■ TASK: Put every line from the one containing "Locate an element on the screen. This" down to the one containing "Image resolution: width=740", both included, into a JSON list of strings with one string per line, skipping blank lines and leaving out the pictures.

■ DATA:

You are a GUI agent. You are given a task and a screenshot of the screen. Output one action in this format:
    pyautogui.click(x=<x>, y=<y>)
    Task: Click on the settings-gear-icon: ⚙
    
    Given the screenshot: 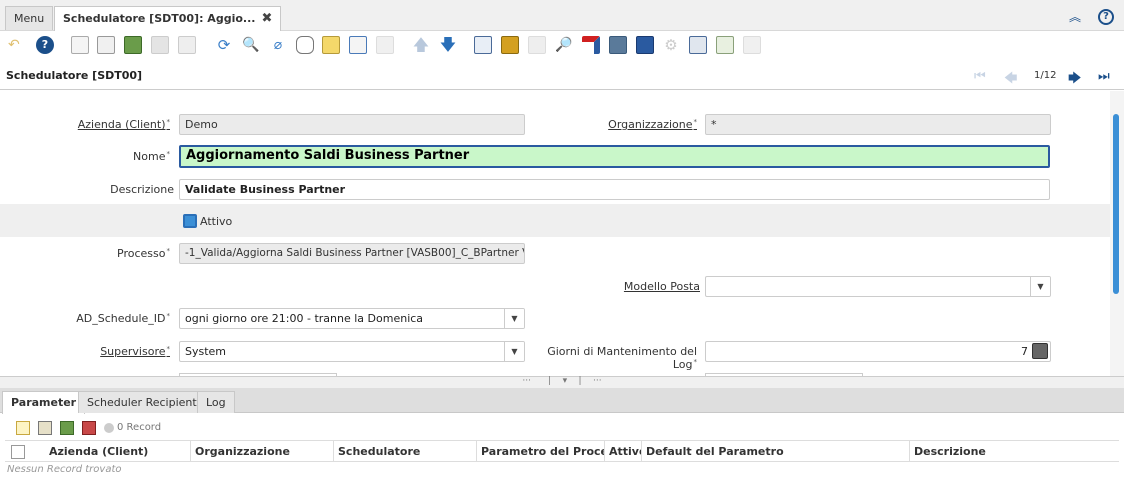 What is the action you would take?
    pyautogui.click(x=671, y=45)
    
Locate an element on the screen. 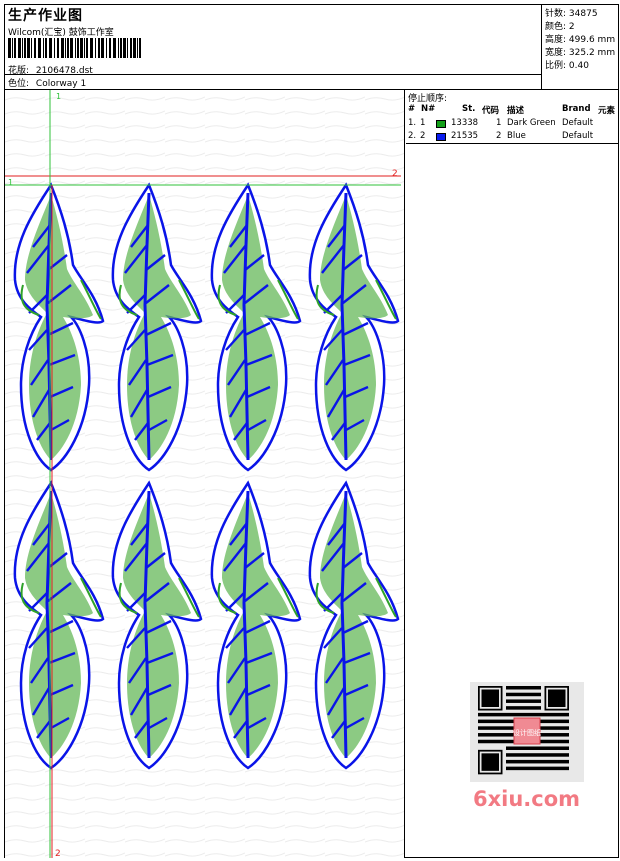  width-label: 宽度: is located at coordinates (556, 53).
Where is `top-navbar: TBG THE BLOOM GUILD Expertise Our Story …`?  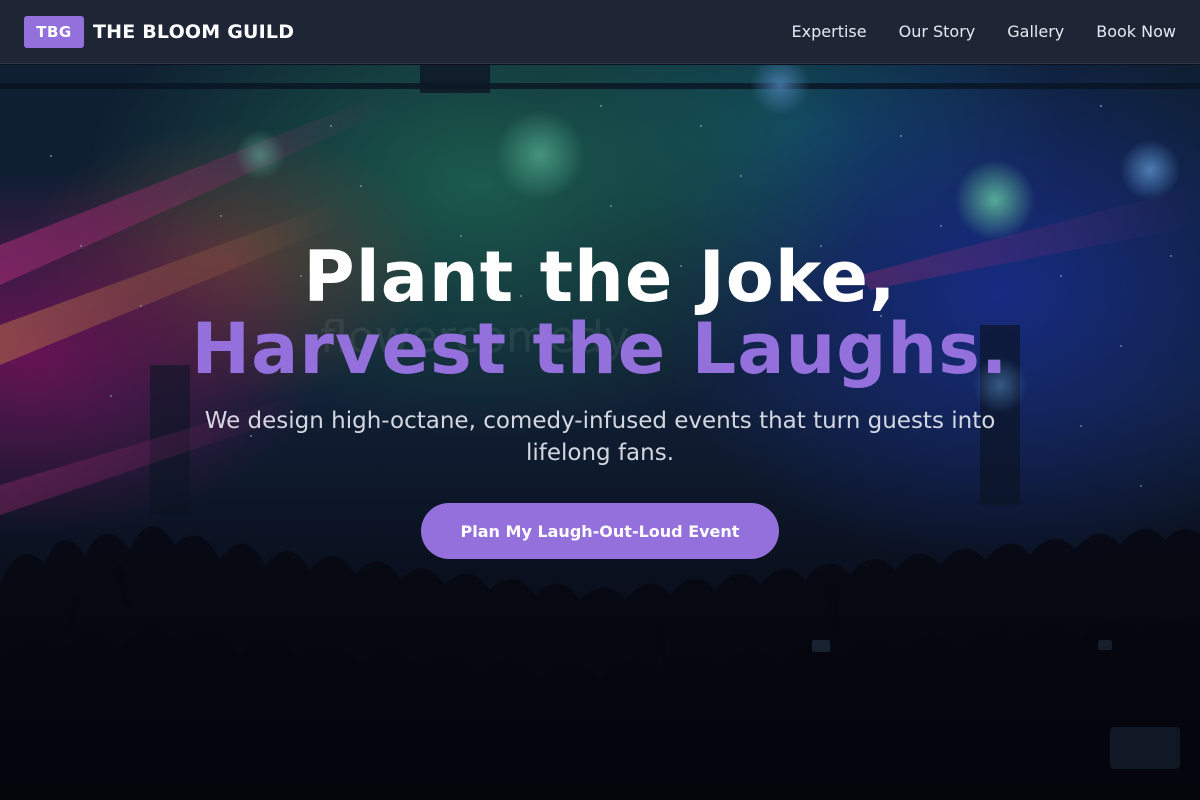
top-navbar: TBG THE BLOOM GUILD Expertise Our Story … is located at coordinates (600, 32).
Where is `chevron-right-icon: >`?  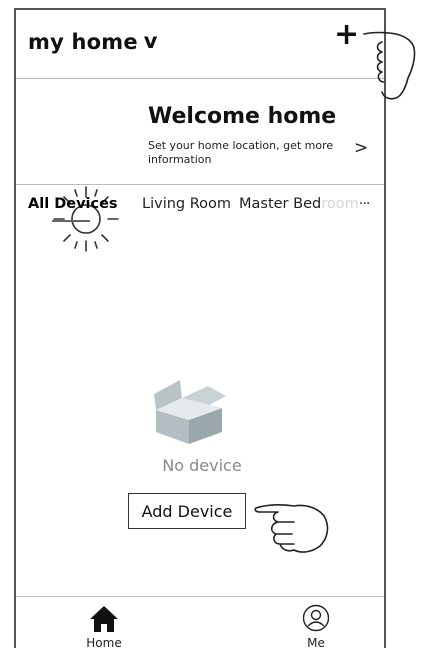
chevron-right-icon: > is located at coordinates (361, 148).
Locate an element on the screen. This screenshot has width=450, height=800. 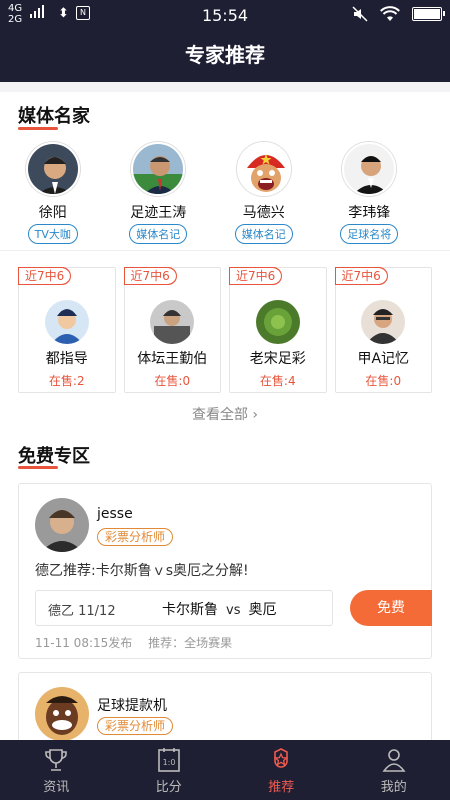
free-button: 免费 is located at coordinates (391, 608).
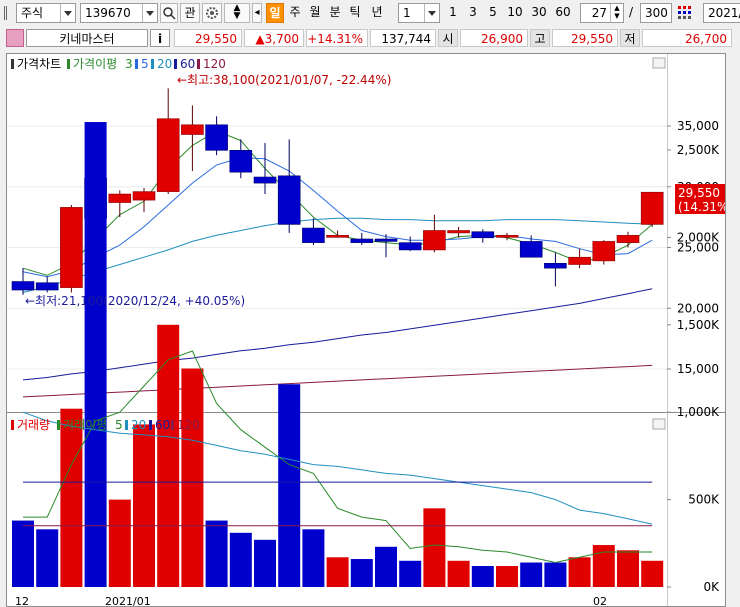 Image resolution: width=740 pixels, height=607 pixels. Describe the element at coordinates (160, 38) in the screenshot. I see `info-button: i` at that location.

...

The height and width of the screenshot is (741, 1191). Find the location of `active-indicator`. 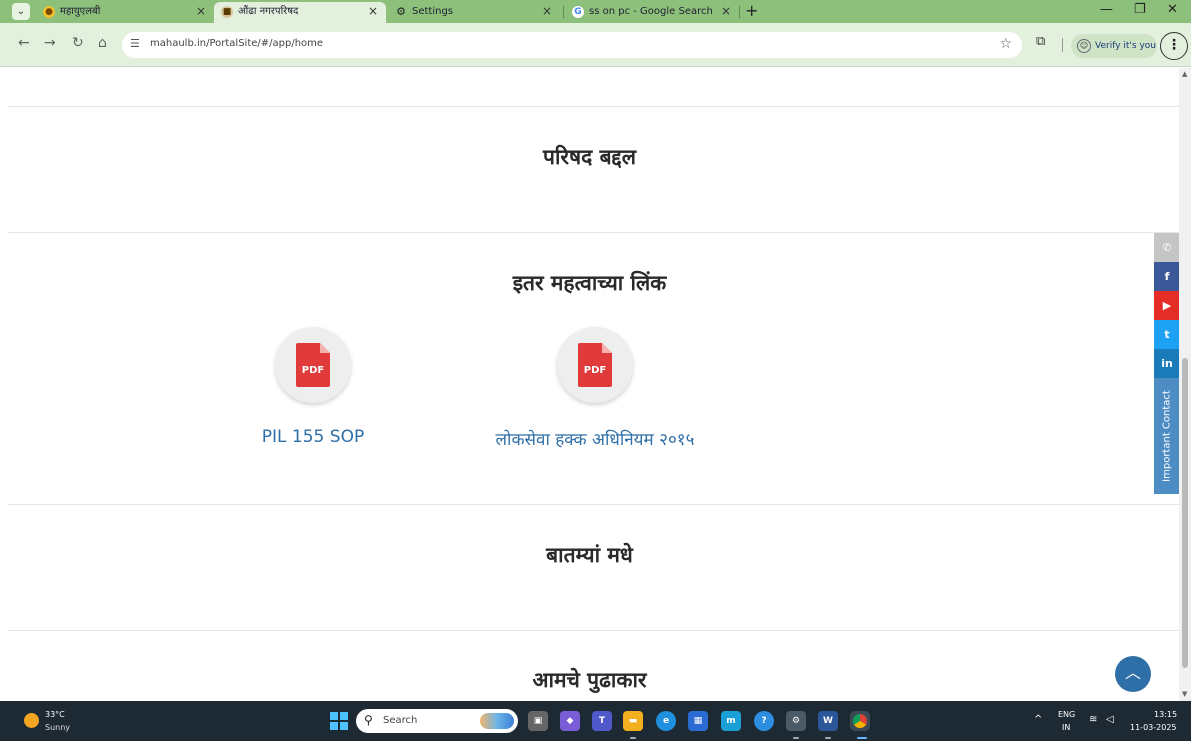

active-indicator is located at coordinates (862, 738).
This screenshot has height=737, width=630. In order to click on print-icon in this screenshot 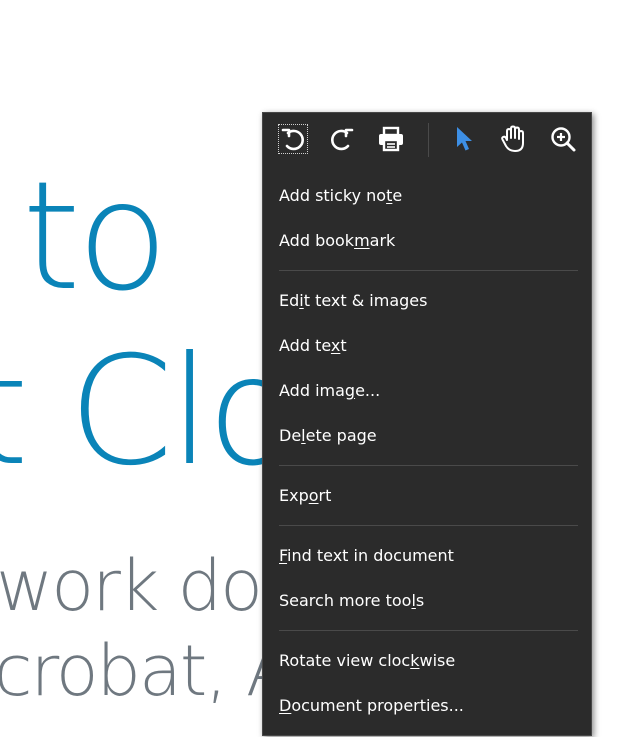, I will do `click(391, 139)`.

■ ANSWER SPACE:
[
  "Locate an element on the screen. This screenshot has width=450, height=800. ",
  "free-button: 免费 is located at coordinates (391, 608).",
  " Image resolution: width=740 pixels, height=607 pixels. Describe the element at coordinates (160, 38) in the screenshot. I see `info-button: i` at that location."
]